We summarize Galluzzi’s allegations regarding the third loan
modification because as to all causes of action, Galluzzi argues the crux of his
complaint is respondents’ “wrongful conduct commencing in late 2015 related
to [his] last loan modification that was eventually entered into in early April
2016.” In September 2015, Galluzzi spoke with Nolan Martinez, whose
position at IMPAC is unidentified. Martinez said that “in order for IMPAC to
do the loan modification, [Galluzzi’s] account would need to be in good
standing, otherwise [Galluzzi] would have to deal with Ocwen.” (Some
capitalization omitted.) Galluzzi returned the approval letter to IMPAC for
processing. Galluzzi subsequently received new loan modification documents
from Ocwen, which contained less favorable terms than those he had
discussed with Martinez. Galluzzi telephoned Martinez over an
approximately two-week span but got no response. On some unidentified
date, Galluzzi telephoned “Brian Kim, AVP [associate vice president]

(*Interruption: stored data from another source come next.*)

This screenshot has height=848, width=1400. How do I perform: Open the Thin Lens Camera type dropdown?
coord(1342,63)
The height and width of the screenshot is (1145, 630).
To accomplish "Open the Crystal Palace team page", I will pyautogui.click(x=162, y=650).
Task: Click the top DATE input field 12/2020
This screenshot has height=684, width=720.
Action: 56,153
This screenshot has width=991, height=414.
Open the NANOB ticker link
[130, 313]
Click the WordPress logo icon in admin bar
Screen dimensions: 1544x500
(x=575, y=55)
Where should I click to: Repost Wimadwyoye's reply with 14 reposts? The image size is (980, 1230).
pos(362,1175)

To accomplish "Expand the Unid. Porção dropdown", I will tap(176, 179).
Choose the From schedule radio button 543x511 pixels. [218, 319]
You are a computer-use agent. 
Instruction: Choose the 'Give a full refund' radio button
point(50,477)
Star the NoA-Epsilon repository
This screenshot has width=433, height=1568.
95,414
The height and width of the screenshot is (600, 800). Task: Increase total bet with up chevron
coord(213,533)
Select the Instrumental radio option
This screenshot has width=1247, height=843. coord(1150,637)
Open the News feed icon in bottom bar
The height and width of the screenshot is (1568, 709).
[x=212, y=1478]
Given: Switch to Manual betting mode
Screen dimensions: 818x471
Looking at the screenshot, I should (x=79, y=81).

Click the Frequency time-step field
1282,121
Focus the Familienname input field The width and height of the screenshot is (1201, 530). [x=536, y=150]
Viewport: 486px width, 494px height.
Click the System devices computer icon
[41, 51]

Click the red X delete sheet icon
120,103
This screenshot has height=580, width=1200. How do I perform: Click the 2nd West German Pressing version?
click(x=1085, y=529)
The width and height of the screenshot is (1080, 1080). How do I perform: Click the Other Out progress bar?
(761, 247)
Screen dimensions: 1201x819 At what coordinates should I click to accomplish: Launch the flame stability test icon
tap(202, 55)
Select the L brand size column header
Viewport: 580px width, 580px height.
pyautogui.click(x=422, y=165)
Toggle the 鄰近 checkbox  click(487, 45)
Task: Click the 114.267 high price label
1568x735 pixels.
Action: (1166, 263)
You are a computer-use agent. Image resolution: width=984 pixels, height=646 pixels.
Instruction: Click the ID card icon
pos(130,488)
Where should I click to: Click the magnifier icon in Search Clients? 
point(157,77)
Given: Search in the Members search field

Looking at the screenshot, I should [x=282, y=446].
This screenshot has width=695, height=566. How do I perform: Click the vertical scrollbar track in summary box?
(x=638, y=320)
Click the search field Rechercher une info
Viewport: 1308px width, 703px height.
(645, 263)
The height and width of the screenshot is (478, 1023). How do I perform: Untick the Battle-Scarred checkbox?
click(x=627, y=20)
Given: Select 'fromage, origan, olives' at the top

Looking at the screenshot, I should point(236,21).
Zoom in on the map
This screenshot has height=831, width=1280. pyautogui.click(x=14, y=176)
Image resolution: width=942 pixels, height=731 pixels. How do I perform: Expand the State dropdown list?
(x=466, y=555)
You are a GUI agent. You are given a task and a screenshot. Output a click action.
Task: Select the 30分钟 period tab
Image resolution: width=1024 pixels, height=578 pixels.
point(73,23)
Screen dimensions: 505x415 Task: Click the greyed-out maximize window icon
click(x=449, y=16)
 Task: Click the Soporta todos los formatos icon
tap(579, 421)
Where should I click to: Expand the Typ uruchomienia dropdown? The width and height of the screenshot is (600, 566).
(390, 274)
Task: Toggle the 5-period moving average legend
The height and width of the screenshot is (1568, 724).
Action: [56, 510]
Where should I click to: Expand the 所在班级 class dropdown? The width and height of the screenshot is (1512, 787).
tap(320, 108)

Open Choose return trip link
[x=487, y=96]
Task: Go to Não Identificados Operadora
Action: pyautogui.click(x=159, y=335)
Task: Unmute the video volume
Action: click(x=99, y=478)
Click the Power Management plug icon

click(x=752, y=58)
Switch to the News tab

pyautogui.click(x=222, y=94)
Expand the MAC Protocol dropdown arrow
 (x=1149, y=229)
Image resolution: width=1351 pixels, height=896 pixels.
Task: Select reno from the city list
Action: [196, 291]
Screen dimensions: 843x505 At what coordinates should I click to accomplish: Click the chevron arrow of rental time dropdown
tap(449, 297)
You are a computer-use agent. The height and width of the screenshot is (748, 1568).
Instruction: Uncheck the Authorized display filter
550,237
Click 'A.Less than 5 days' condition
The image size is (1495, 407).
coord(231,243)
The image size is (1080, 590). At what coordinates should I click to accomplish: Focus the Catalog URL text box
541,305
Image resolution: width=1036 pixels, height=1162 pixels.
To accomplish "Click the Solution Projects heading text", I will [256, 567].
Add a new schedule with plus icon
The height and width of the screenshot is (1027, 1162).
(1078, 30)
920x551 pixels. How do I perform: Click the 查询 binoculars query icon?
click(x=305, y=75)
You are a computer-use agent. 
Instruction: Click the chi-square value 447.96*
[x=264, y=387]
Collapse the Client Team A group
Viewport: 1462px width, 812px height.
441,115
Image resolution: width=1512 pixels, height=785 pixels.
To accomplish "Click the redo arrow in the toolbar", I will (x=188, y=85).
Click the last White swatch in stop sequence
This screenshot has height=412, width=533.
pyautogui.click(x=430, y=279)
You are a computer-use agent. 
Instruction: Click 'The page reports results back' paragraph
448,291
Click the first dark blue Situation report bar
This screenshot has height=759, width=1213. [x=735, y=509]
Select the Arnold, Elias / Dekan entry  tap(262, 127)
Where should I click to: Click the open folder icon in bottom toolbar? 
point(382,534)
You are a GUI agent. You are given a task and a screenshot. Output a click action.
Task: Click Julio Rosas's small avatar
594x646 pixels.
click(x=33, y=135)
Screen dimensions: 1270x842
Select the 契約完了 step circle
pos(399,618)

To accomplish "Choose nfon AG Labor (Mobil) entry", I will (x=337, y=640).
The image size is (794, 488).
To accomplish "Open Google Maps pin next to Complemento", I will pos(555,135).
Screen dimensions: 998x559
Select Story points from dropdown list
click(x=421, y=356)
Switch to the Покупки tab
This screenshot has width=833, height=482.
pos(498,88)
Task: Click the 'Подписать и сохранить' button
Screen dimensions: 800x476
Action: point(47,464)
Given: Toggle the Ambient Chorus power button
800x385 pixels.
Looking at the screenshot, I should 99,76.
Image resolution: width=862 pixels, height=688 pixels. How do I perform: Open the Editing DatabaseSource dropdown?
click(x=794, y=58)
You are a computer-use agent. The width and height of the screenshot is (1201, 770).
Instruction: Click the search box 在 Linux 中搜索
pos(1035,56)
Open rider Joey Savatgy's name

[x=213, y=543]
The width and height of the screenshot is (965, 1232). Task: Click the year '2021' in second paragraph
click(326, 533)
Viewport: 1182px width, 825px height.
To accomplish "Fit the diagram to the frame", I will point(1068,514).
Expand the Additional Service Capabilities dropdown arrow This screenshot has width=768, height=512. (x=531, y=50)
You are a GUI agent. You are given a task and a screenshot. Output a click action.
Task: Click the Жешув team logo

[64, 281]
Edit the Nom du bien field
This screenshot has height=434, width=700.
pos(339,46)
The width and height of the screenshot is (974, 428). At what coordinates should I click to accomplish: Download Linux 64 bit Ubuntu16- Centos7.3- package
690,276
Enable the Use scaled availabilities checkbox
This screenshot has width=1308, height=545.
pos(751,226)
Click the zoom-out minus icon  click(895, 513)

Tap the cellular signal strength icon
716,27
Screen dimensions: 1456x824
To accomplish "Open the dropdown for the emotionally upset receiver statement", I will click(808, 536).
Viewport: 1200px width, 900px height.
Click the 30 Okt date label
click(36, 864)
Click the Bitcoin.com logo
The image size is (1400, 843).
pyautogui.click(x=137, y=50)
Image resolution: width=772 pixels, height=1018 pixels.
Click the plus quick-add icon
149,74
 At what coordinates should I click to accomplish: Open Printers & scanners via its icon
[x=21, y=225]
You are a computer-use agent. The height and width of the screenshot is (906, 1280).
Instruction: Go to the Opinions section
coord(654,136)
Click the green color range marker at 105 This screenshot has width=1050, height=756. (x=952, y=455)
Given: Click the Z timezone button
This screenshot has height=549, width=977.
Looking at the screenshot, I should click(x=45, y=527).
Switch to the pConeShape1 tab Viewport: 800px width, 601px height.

IMPAC.” The next day, Martinez telephoned Galluzzi and said he would
“take this to the board and correct the loan modification’s terms.” A few days
later, Martinez advised Galluzzi not to return the Ocwen loan documents,
and offered new loan modification terms. Martinez also said Galluzzi should
do nothing and that new loan modification documents would be sent to
Galluzzi in a couple of weeks. When the documents did not arrive, Galluzzi
telephoned Martinez, who promised to investigate the matter.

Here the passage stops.